The present study also suggested a sex difference in the predictive factors associated with high BP in young adults. Childhood baseline comparisons showed that RBCs, hemoglobin, and hematocrit in future normotensives were higher than those in the high BP group among male participants but not among females (Table 3). In addition, in the logistic regression models, stepwise selection included hematocrit for men but not for women. Cross-sectional studies show that hematocrit is positively associated with systolic BP and diastolic BP in both men and women [33], and although the predictive value of the hematocrit level in the detection of future high BP has not been fully elucidated among women, higher hematocrit levels are known to predict hypertension in middle-aged men [34, 35]. In general, hematocrit levels among females are lower and are possibly affected by menstruation. Furthermore, in the present study, insufficient statistical power due to the limited number of young women with high BP also affected the association between childhood hematocrit levels and future high BP in women.

In the present study, childhood systolic BP, body weight, and uric acid were predictors for high young-adult BP in both men and women, and hematocrit was also included in a predictive model for men. Comprehensive risk assessment including not only anthropometric data but also biochemical and hematologic parameters improves the predictive value for early-onset high BP. Our findings indicating the association between a comprehensive set of risk assessment factors and high BP in young adulthood will contribute to the early identification of the high-risk population and will allow early intervention for the prevention of prospective cardiovascular diseases.
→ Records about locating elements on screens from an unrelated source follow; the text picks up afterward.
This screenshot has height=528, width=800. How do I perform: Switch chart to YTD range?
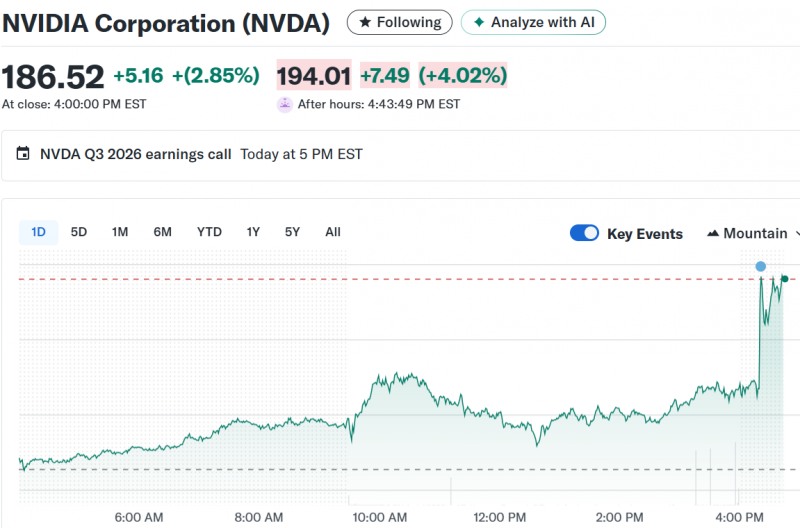(x=209, y=232)
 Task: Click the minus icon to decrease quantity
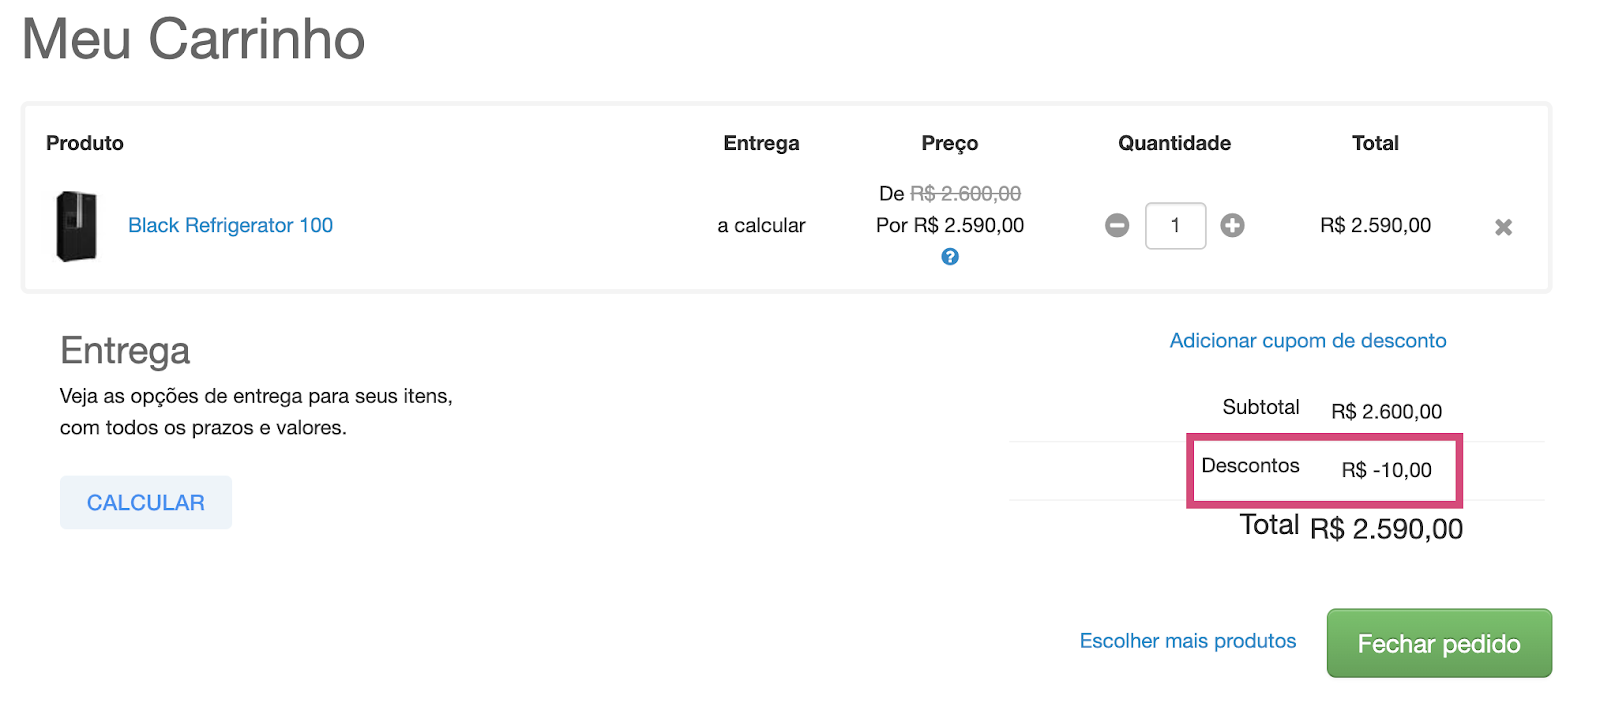point(1117,226)
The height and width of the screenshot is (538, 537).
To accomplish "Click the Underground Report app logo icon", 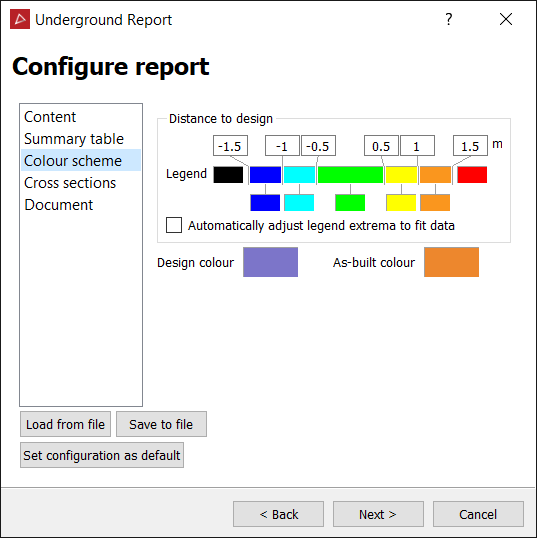I will [x=20, y=19].
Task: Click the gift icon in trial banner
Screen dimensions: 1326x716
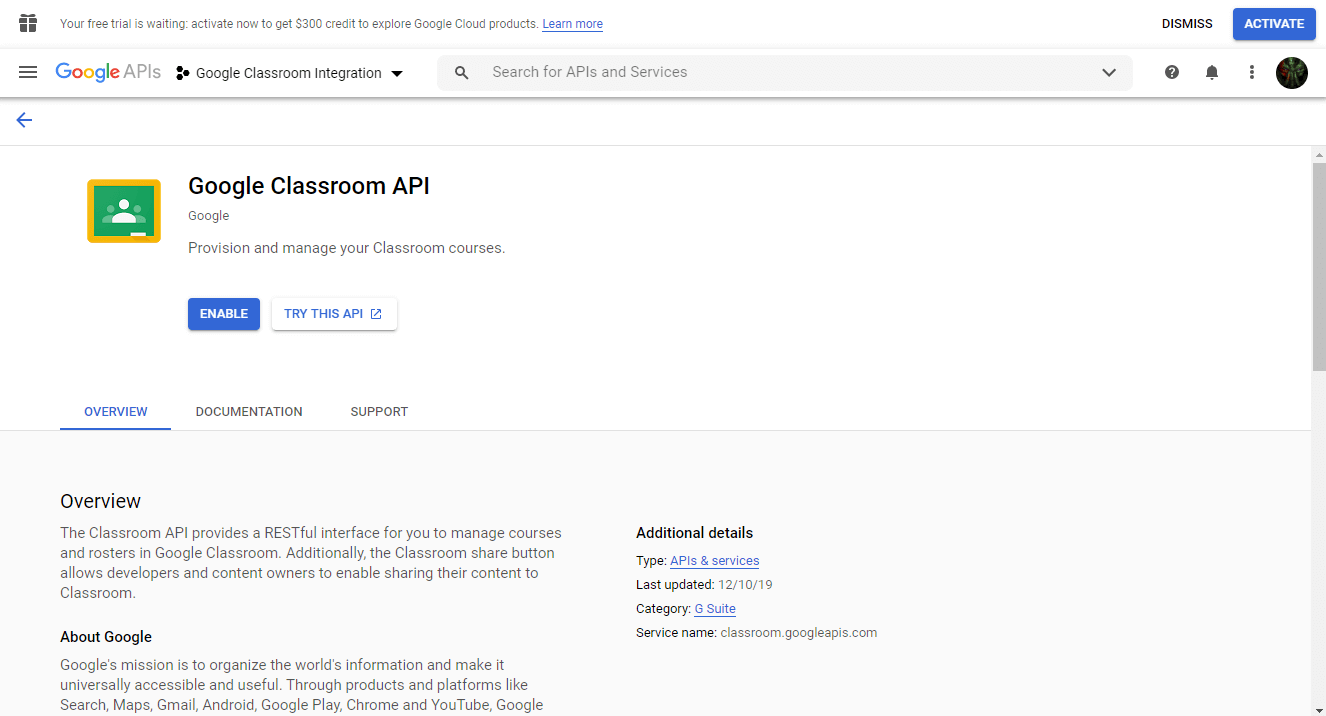Action: pos(28,23)
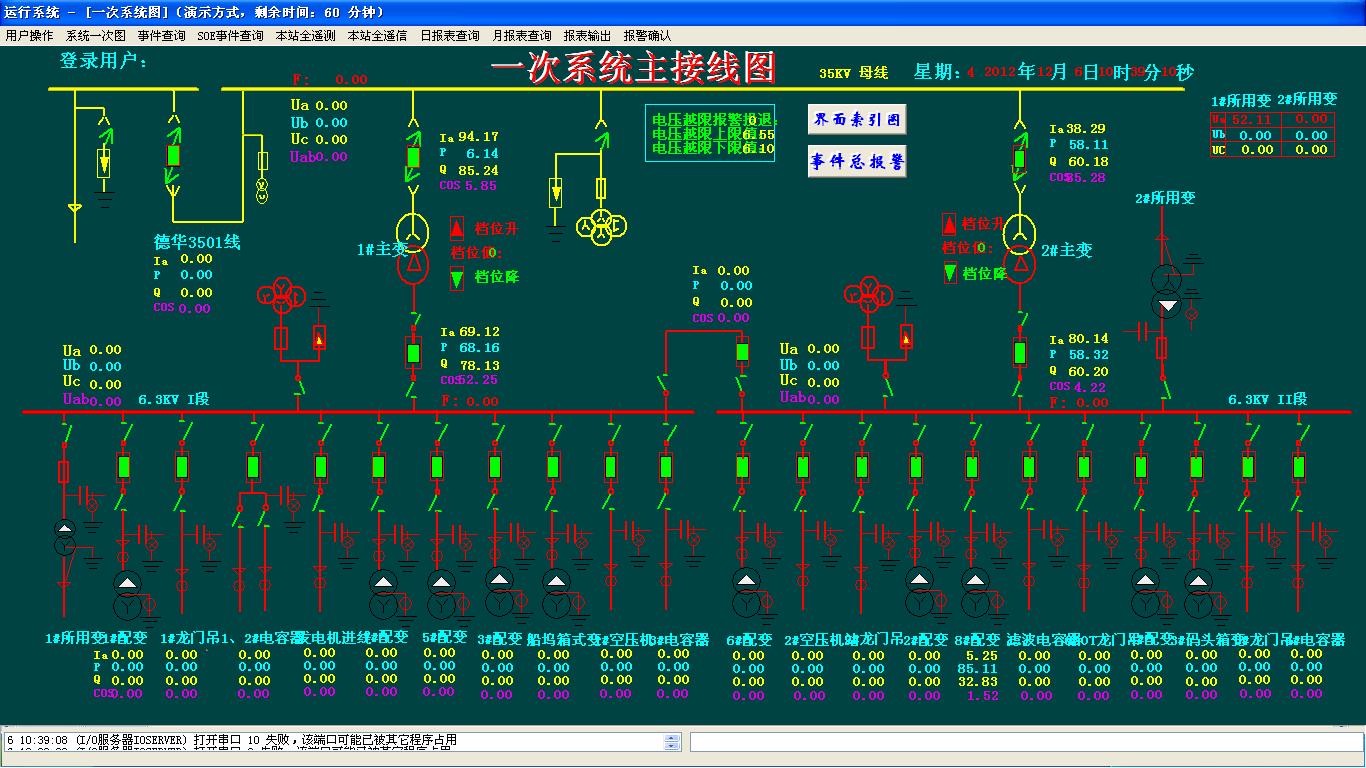Toggle the 6.3KV bus-tie green breaker

pos(742,352)
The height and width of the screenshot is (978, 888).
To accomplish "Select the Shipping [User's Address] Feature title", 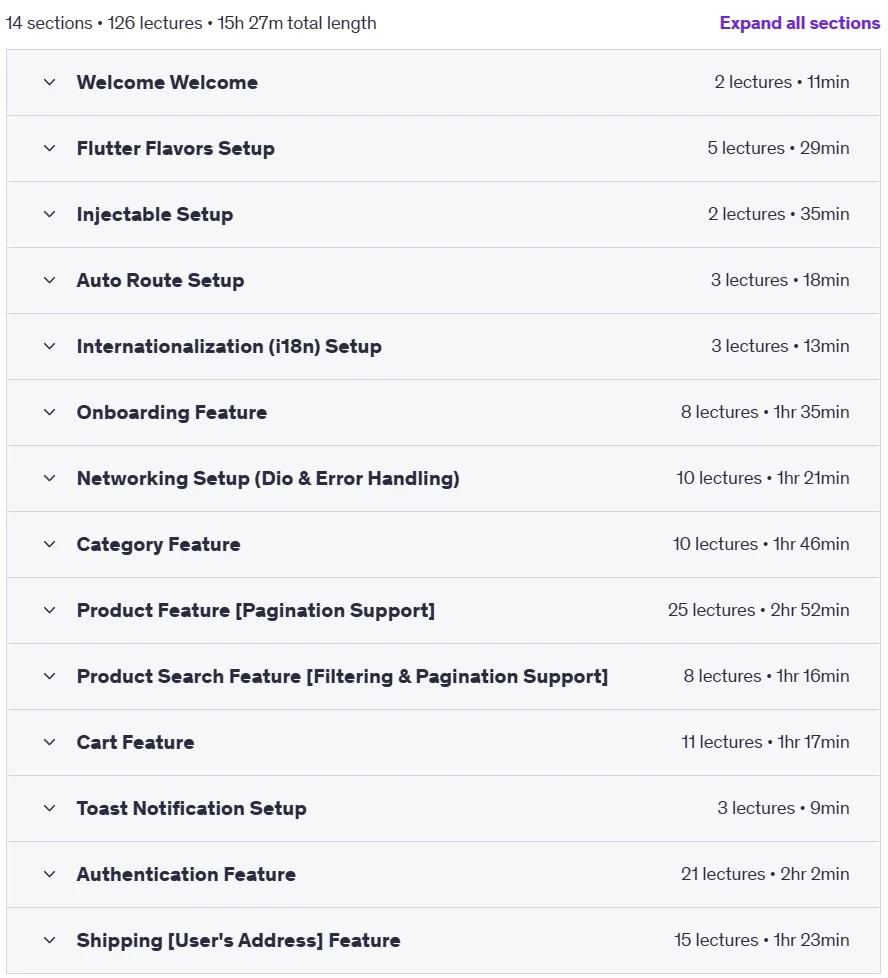I will click(x=238, y=941).
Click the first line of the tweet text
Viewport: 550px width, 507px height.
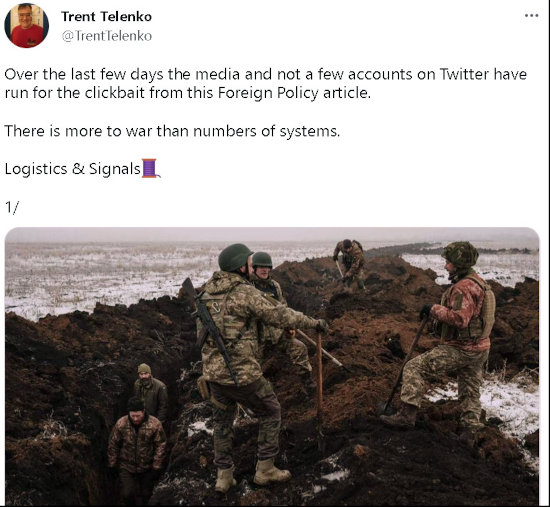pyautogui.click(x=266, y=74)
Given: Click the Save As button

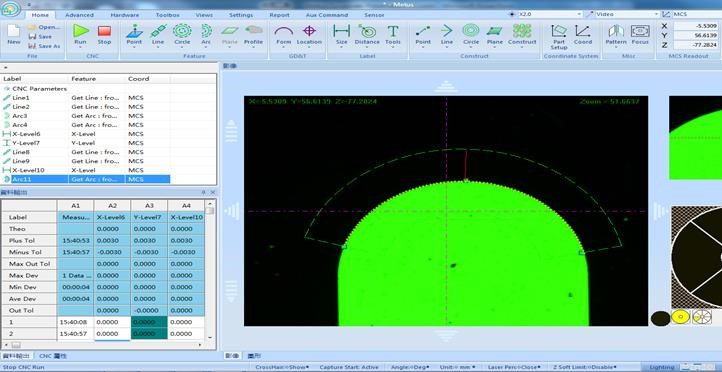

The present study has several limitations. First, the eligibility was restricted to Japanese children living in an urban area. Therefore, our findings may not be generalizable to other racial and ethnic groups. Second, we could not completely eliminate the “white-coat phenomenon” because neither home BP measurement nor ambulatory BP monitoring measurement was available in this study. Third, we could not obtain information on family history of hypertension or birth status despite its potential utility for predicting hypertension. A fourth limitation was the lack of metabolic factors examined, such as fasting glucose, HbA1c, and triglycerides, which are known to contribute to an increased risk of metabolic syndrome, because of the retrospective dataset. Fifth, we could not obtain information on menstruation in females. Therefore, there is a possibility that menstruation affects hematologic parameters such as RBC count, hemoglobin, and hematocrit. In the future, a prospective study including multiple races, using out-of-office BP measurements and any other metabolic variables will provide new insights into our further understanding of the association between childhood health information and young-adult BP.

In conclusion, comprehensive childhood health information that can be obtained from medical checkups, including BP, anthropometric measures, and laboratory parameters, can contribute to the prediction of future high BP in young adults.